Thoughts about women authors’ success in Young-Adult fiction and why it’s maybe not such a bad thing

Straight up: female authors and authors of color struggle to get published at all, and once they are published they struggle to be seen as “legitimate” in the industry. I am not trying to refute that. The publishing industry should be putting their money where their mouths are and hiring POC as agents, editors, and authors. Ditto women. We are all in agreement.

That being said, I have been thinking about the recent boom in attention given to Young Adult titles, and the incredible quality of said titles, in the wake of Harry Potter. Daughter of Smoke and Bone, The Hunger Games, Divergent and more, more, more. Young Adult is a popular genre with all audiences, not just teenagers. At the same time, it seems like the Literary Fiction genre is fading into the background somewhat. On the NYTimes best seller’s list, out of the top fifteen, twelve of them are genre fiction (mostly courtroom/crime novels and horror/thriller, and one romance) with two “literary fiction” books and one Nicholas Sparks book, which, as you know, has chiseled out a genre all its own (and is welcome to it).

On the Young Adults best sellers list, women authors are dominating the top ten in hardcover.

Today’s young adults are tomorrow’s adults.
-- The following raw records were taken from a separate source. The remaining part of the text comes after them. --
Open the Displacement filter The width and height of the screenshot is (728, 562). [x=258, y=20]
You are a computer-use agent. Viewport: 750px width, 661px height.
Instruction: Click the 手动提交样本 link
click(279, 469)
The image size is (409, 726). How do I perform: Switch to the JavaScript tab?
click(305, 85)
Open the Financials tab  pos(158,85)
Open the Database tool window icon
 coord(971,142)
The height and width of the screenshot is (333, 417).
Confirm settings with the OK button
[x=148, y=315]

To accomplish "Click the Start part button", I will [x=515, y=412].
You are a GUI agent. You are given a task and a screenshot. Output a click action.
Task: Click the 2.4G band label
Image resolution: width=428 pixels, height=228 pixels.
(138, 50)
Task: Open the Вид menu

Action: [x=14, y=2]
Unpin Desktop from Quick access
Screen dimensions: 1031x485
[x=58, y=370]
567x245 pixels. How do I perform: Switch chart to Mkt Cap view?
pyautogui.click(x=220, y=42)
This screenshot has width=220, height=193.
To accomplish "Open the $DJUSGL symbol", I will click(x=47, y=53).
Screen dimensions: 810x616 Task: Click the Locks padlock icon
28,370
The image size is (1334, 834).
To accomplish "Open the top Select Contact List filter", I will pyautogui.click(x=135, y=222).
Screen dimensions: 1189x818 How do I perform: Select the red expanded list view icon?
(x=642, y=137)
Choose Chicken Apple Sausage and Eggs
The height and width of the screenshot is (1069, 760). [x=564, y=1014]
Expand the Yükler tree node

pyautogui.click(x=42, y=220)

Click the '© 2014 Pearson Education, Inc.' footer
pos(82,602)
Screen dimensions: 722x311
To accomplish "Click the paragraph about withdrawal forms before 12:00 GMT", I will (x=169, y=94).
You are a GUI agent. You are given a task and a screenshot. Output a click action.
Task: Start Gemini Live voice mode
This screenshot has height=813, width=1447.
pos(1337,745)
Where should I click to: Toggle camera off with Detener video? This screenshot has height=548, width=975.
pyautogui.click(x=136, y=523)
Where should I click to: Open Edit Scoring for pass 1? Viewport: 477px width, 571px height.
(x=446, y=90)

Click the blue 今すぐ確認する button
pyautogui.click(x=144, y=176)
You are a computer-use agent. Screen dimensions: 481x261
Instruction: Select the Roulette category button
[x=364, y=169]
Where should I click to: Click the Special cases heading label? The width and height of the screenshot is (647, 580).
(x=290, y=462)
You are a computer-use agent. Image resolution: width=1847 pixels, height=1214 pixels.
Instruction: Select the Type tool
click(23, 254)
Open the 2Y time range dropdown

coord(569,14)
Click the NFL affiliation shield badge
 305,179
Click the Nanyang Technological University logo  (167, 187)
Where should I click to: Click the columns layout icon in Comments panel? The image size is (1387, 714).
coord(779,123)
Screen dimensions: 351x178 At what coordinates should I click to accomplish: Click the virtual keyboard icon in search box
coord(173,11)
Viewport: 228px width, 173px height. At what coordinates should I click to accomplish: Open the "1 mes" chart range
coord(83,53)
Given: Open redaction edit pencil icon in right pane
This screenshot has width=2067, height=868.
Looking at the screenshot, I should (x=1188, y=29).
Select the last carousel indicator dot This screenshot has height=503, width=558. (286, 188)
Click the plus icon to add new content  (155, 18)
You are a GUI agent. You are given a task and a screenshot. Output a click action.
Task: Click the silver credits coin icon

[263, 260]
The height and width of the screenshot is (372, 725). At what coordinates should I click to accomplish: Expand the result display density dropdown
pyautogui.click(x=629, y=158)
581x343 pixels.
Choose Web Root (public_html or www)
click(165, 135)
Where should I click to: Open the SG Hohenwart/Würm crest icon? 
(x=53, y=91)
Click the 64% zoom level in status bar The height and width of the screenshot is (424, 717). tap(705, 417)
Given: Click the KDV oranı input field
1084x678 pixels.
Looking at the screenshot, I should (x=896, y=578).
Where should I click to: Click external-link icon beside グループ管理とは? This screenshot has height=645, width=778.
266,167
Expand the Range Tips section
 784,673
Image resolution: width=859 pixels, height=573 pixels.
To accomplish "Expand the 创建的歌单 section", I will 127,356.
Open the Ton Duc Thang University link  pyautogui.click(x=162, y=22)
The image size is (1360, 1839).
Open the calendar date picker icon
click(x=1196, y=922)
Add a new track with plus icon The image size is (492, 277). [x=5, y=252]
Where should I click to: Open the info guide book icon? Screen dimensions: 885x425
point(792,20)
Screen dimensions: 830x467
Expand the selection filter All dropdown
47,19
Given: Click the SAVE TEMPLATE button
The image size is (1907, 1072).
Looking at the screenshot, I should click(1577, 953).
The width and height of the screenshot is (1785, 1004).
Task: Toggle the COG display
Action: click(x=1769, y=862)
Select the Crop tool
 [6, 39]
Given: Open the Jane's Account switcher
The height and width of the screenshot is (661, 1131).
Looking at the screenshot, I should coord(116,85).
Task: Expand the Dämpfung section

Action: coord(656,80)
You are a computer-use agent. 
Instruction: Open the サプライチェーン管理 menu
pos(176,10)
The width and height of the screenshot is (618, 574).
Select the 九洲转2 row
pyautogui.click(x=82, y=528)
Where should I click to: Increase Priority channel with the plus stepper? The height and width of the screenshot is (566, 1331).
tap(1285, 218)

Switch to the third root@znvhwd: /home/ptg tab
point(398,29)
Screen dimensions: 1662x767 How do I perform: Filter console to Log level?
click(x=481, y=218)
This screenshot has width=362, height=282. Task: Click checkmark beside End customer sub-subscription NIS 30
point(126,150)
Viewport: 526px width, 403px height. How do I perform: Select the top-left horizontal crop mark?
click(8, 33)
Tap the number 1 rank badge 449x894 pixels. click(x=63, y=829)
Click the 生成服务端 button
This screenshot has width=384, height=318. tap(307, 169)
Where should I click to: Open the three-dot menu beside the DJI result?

Women’s voices are being heard loud and clear among kids who are going to be adults soon, and among adults who read YA as a guilty pleasure or frivolity. (Dare I say, if you’re an adult reading YA with no such excuses, you already think women write kick-ass fiction.) These authors—men and women alike—are making a concerted effort have inclusive casts of characters; not just girls but also people of color being represented positively within the stories.

There are worse audiences to be popular with.